ASSIGNMENT:
Task for the records below: count the lines that contain the word "category" and give only that number.

DATA TO USE:
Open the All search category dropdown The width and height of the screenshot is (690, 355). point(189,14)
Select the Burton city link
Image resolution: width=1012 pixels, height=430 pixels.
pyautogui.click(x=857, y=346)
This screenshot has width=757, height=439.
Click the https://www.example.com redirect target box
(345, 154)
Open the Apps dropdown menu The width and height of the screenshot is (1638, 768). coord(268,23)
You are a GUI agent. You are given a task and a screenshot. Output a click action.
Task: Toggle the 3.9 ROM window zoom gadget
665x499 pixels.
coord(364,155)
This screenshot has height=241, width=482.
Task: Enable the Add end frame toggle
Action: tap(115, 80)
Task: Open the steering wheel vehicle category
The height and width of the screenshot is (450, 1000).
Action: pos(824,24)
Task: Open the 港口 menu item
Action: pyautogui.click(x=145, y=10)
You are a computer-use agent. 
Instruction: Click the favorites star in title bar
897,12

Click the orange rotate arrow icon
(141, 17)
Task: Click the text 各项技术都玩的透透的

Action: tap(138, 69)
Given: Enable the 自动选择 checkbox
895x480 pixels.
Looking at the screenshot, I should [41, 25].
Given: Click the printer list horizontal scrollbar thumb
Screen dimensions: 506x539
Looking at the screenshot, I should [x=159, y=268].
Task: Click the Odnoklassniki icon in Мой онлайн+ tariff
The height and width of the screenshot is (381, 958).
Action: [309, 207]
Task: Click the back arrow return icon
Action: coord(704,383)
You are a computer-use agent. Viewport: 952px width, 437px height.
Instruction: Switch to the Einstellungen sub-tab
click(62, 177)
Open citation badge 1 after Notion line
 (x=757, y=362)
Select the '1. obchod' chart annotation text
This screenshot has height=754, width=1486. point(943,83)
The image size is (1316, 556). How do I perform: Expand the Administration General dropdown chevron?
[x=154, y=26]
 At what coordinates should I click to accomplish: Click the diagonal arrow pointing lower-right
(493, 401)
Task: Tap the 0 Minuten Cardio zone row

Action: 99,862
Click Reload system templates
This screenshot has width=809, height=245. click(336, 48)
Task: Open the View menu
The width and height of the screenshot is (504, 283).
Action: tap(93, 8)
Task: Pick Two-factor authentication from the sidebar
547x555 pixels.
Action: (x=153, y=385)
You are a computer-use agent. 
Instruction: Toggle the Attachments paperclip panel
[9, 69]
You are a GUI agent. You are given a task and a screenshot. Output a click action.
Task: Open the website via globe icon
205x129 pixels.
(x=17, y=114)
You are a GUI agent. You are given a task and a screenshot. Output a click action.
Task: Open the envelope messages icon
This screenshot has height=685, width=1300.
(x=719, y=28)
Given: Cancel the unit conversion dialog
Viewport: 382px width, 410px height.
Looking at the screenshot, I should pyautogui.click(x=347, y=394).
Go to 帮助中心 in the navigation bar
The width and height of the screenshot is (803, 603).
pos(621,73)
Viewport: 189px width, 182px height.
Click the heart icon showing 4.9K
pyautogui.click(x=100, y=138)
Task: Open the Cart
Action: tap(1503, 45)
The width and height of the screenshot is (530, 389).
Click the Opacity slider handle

EXERCISE ANSWER:
2